Information provided =
☆ ☆ ☆
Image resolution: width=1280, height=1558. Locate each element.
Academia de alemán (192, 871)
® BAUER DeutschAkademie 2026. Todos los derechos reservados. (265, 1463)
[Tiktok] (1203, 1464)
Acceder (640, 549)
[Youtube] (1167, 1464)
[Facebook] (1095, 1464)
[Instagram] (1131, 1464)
☆ ☆ ☆
Task to carry out =
Restate all of the material above exactly as written.

Problem solution =
Image resolution: width=1280, height=1558. Locate each element.
Academia de alemán (192, 871)
® BAUER DeutschAkademie 2026. Todos los derechos reservados. (265, 1463)
[Tiktok] (1203, 1464)
Acceder (640, 549)
[Youtube] (1167, 1464)
[Facebook] (1095, 1464)
[Instagram] (1131, 1464)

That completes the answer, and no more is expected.